EXERCISE
Quote all entries in full, exactly.
++++++++++++++++++++
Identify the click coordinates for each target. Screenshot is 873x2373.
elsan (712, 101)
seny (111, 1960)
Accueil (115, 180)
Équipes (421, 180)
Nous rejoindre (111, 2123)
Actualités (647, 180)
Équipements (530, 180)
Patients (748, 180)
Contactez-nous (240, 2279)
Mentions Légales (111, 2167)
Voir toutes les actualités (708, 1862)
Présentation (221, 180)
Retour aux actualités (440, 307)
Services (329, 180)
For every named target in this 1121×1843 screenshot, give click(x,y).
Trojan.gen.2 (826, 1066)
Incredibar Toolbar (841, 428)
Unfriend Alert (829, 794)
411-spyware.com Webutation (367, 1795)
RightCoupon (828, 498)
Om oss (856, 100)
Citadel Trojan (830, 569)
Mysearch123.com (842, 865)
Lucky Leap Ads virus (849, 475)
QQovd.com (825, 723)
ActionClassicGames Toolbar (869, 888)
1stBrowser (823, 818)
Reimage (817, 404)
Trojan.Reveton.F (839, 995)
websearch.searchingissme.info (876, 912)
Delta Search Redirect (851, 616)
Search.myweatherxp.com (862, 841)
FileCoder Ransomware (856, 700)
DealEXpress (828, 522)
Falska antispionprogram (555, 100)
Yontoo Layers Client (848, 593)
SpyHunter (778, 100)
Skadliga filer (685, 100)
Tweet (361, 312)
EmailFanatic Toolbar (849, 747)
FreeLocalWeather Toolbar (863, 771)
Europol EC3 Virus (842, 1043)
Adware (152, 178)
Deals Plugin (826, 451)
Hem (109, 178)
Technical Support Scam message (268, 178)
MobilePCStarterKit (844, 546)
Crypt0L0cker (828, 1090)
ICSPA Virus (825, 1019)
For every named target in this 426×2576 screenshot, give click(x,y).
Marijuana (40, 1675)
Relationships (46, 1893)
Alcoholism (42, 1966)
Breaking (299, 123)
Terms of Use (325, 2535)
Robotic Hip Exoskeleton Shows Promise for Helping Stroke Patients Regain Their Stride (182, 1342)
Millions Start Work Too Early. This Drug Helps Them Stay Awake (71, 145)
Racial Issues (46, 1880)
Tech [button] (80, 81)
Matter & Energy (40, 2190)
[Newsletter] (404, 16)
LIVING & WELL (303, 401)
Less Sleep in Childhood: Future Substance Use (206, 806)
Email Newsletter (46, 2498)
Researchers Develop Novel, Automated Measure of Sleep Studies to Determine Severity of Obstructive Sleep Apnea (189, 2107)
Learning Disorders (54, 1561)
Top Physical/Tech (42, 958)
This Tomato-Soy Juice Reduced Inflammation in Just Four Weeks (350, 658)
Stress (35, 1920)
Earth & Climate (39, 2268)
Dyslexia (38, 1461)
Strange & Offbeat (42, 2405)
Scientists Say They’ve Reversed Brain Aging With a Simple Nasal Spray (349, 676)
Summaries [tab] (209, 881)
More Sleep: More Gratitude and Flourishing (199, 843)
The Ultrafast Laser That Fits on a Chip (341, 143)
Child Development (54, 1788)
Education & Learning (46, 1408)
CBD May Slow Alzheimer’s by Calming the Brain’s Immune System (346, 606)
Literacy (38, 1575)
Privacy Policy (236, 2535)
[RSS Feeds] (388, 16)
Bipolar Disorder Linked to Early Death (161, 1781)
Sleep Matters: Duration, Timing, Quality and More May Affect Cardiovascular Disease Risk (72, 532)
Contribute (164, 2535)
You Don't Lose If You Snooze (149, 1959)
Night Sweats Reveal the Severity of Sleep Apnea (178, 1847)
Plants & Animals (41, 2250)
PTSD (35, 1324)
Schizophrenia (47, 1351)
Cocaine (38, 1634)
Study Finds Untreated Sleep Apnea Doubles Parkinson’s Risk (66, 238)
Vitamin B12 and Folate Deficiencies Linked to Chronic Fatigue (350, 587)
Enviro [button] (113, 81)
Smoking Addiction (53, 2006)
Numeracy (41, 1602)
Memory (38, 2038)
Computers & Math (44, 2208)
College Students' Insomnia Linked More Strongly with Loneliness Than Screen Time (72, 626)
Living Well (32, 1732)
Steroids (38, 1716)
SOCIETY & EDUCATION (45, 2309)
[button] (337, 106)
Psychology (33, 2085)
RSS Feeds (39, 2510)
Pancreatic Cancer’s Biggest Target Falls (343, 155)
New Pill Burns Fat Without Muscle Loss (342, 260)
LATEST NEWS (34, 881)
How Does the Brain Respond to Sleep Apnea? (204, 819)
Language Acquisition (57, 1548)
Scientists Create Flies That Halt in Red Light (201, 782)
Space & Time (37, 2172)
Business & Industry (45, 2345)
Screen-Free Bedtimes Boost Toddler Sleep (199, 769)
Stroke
++++++++++++++++++++
FINAL ANSWER
Identify the click coordinates for each target. Screenshot is 873x2373.
elsan (712, 101)
seny (111, 1960)
Accueil (115, 180)
Équipes (421, 180)
Nous rejoindre (111, 2123)
Actualités (647, 180)
Équipements (530, 180)
Patients (748, 180)
Contactez-nous (240, 2279)
Mentions Légales (111, 2167)
Voir toutes les actualités (708, 1862)
Présentation (221, 180)
Retour aux actualités (440, 307)
Services (329, 180)
For every named target in this 1121×1843 screenshot, give click(x,y).
Trojan.gen.2 (826, 1066)
Incredibar Toolbar (841, 428)
Unfriend Alert (829, 794)
411-spyware.com Webutation (367, 1795)
RightCoupon (828, 498)
Om oss (856, 100)
Citadel Trojan (830, 569)
Mysearch123.com (842, 865)
Lucky Leap Ads virus (849, 475)
QQovd.com (825, 723)
ActionClassicGames Toolbar (869, 888)
1stBrowser (823, 818)
Reimage (817, 404)
Trojan.Reveton.F (839, 995)
websearch.searchingissme.info (876, 912)
Delta Search Redirect (851, 616)
Search.myweatherxp.com (862, 841)
FileCoder Ransomware (856, 700)
DealEXpress (828, 522)
Falska antispionprogram (555, 100)
Yontoo Layers Client (848, 593)
SpyHunter (778, 100)
Skadliga filer (685, 100)
Tweet (361, 312)
EmailFanatic Toolbar (849, 747)
FreeLocalWeather Toolbar (863, 771)
Europol EC3 Virus (842, 1043)
Adware (152, 178)
Deals Plugin (826, 451)
Hem (109, 178)
Technical Support Scam message (268, 178)
MobilePCStarterKit (844, 546)
Crypt0L0cker (828, 1090)
ICSPA Virus (825, 1019)
For every named target in this 426×2576 screenshot, give click(x,y).
Marijuana (40, 1675)
Relationships (46, 1893)
Alcoholism (42, 1966)
Breaking (299, 123)
Terms of Use (325, 2535)
Robotic Hip Exoskeleton Shows Promise for Helping Stroke Patients Regain Their Stride (182, 1342)
Millions Start Work Too Early. This Drug Helps Them Stay Awake (71, 145)
Racial Issues (46, 1880)
Tech [button] (80, 81)
Matter & Energy (40, 2190)
[Newsletter] (404, 16)
LIVING & WELL (303, 401)
Less Sleep in Childhood: Future Substance Use (206, 806)
Email Newsletter (46, 2498)
Researchers Develop Novel, Automated Measure of Sleep Studies to Determine Severity of Obstructive Sleep Apnea (189, 2107)
Learning Disorders (54, 1561)
Top Physical/Tech (42, 958)
This Tomato-Soy Juice Reduced Inflammation in Just Four Weeks (350, 658)
Stress (35, 1920)
Earth & Climate (39, 2268)
Dyslexia (38, 1461)
Strange & Offbeat (42, 2405)
Scientists Say They’ve Reversed Brain Aging With a Simple Nasal Spray (349, 676)
Summaries [tab] (209, 881)
More Sleep: More Gratitude and Flourishing (199, 843)
The Ultrafast Laser That Fits on a Chip (341, 143)
Child Development (54, 1788)
Education & Learning (46, 1408)
CBD May Slow Alzheimer’s by Calming the Brain’s Immune System (346, 606)
Literacy (38, 1575)
Privacy Policy (236, 2535)
[RSS Feeds] (388, 16)
Bipolar Disorder Linked to Early Death (161, 1781)
Sleep Matters: Duration, Timing, Quality and More May Affect Cardiovascular Disease Risk (72, 532)
Contribute (164, 2535)
You Don't Lose If You Snooze (149, 1959)
Night Sweats Reveal the Severity of Sleep Apnea (178, 1847)
Plants & Animals (41, 2250)
PTSD (35, 1324)
Schizophrenia (47, 1351)
Cocaine (38, 1634)
Study Finds Untreated Sleep Apnea Doubles Parkinson’s Risk (66, 238)
Vitamin B12 and Folate Deficiencies Linked to Chronic Fatigue (350, 587)
Enviro [button] (113, 81)
Smoking Addiction (53, 2006)
Numeracy (41, 1602)
Memory (38, 2038)
Computers & Math (44, 2208)
College Students' Insomnia Linked More Strongly with Loneliness Than Screen Time (72, 626)
Living Well (32, 1732)
Steroids (38, 1716)
SOCIETY & EDUCATION (45, 2309)
[button] (337, 106)
Psychology (33, 2085)
RSS Feeds (39, 2510)
Pancreatic Cancer’s Biggest Target Falls (343, 155)
New Pill Burns Fat Without Muscle Loss (342, 260)
LATEST NEWS (34, 881)
How Does the Brain Respond to Sleep Apnea? (204, 819)
Language Acquisition (57, 1548)
Scientists Create Flies That Halt in Red Light (201, 782)
Space & Time (37, 2172)
Business & Industry (45, 2345)
Screen-Free Bedtimes Boost Toddler Sleep (199, 769)
Stroke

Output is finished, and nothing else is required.